MTF2 facilitates the advancement of osteosarcoma through mediating EZH2/SFRP1/Wnt signaling
Background: Osteosarcoma is a soft tissue tumor with a high risk of recurrence and significant metastatic potential. Metal response element binding transcription factor 2 (MTF2) has been shown to play various roles in human tissues. However, the specific functions and mechanisms of MTF2 in osteosarcoma remain unexplored. This study aims to investigate the role of MTF2 in osteosarcoma and its associated response mechanisms.
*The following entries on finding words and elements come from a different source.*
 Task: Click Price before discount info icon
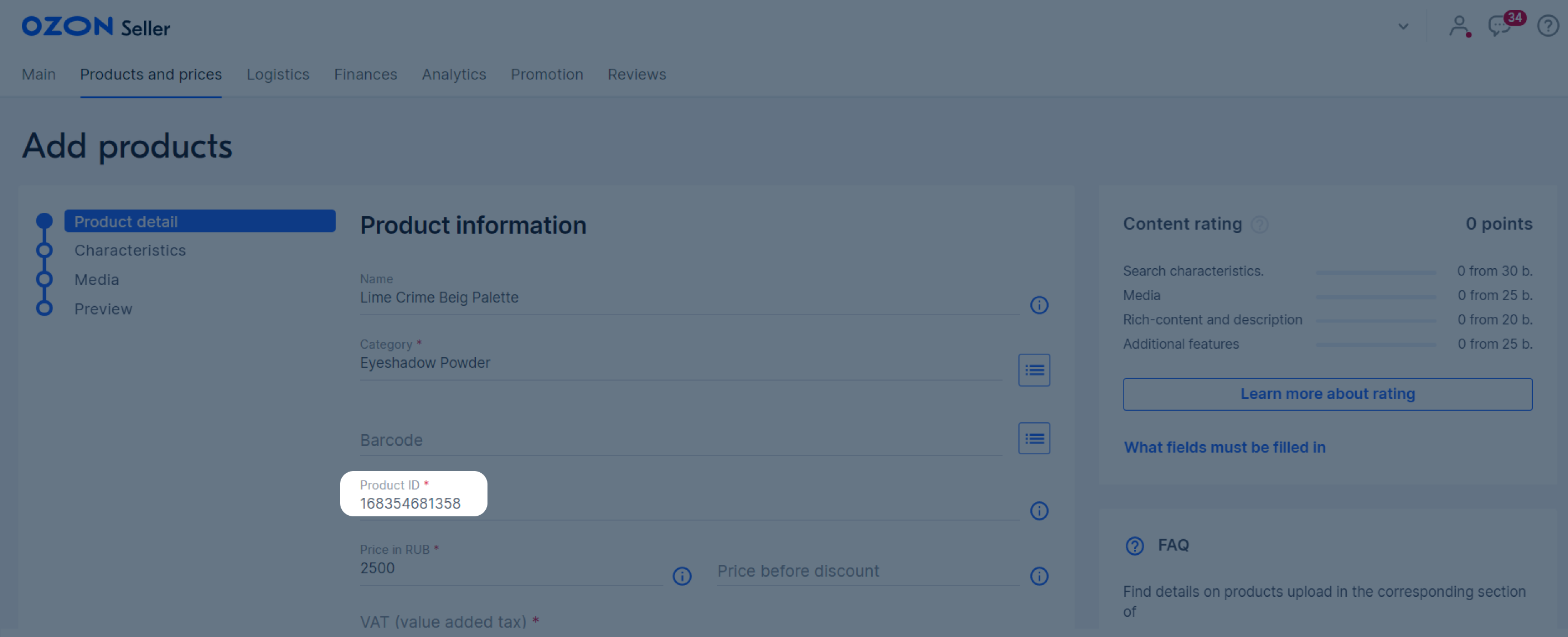click(1039, 576)

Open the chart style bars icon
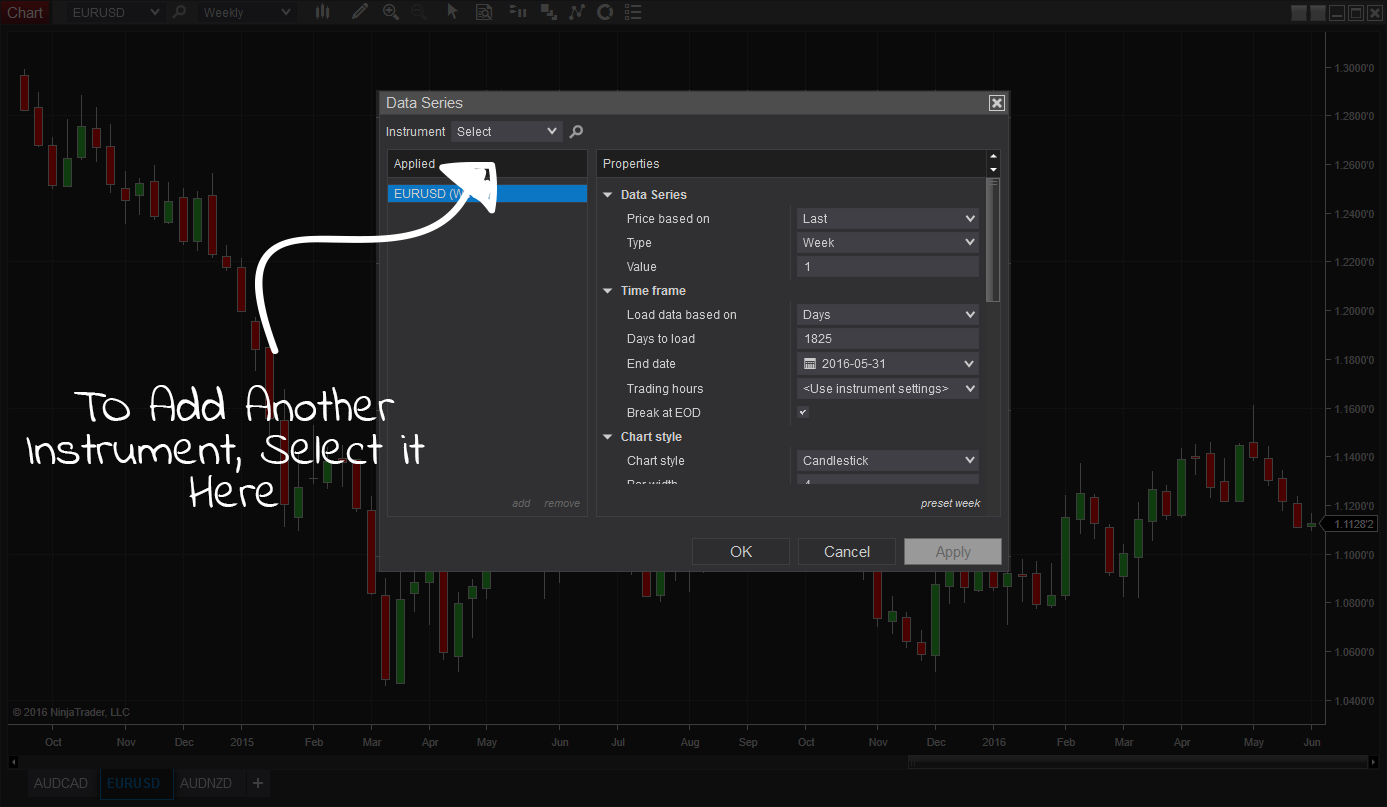pos(321,12)
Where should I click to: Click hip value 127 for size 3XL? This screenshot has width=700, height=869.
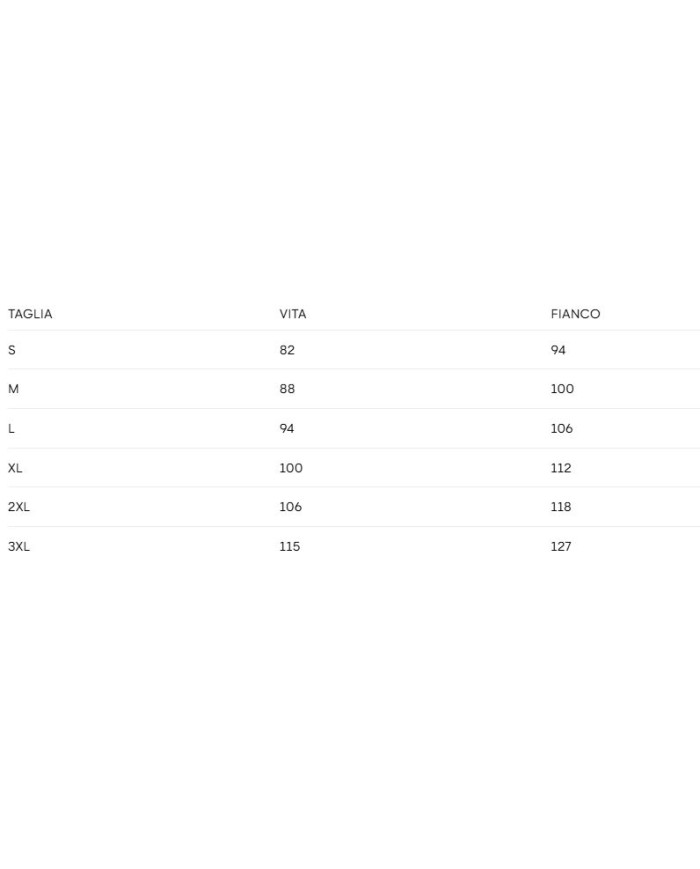[x=561, y=547]
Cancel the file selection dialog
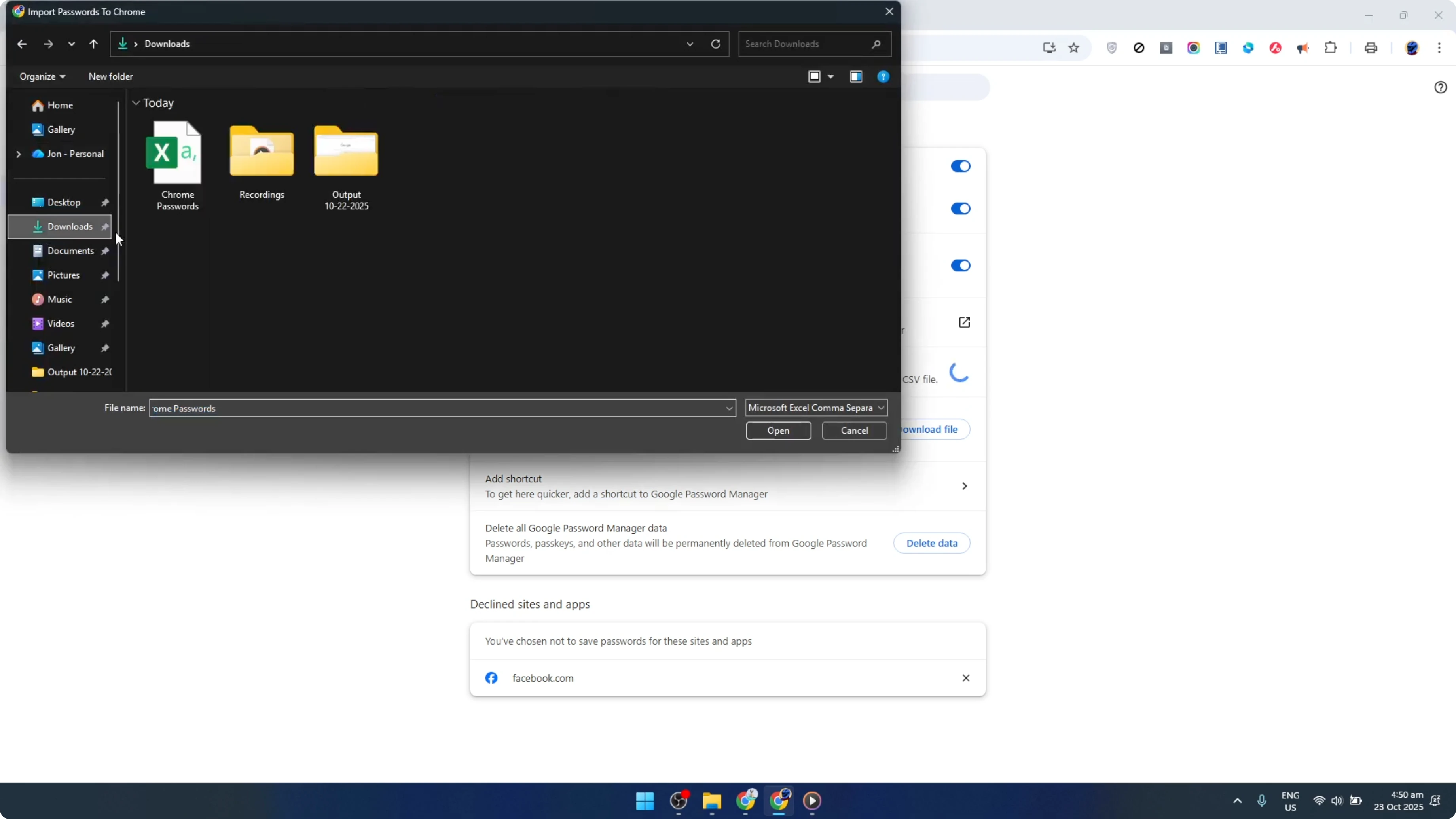The height and width of the screenshot is (819, 1456). pos(854,430)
Methods: Bioinformatics tools were used to analyze differential MTF2 expression in osteosarcoma tissues. Western blotting was employed to assess MTF2 expression in osteosarcoma cells. Cell proliferation, migration, and invasion were measured using the Cell Counting Kit-8 (CCK-8) assay, 5-Ethynyl-2′-deoxyuridine (EDU) staining, wound healing, and transwell assays, respectively. Flow cytometry was used to assess cellular apoptosis. Western blot analysis also measured the expression of proteins related to epithelial-mesenchymal transition (EMT), apoptosis, and the EZH2/SFRP1/Wnt signaling pathway. The interaction between MTF2 and EZH2 was confirmed through co-immunoprecipitation (Co-IP).
Results: MTF2 expression was found to be elevated in both osteosarcoma tissues and cells. Silencing MTF2 inhibited cell proliferation, migration, and invasion while promoting apoptosis. MTF2 was shown to directly bind to EZH2, and its downregulation reduced EZH2 expression, activated SFRP1 expression, and blocked Wnt signaling in osteosarcoma cells. Overexpression of EZH2 or treatment with the SFRP1 antagonist WAY-316606 partially reversed the effects of MTF2 knockdown on SFRP1/Wnt signaling and the biological behaviors of osteosarcoma cells.
Conclusions: MTF2 may promote osteosarcoma progression by downregulating SFRP1, thereby activating Wnt signaling through its interaction with EZH2.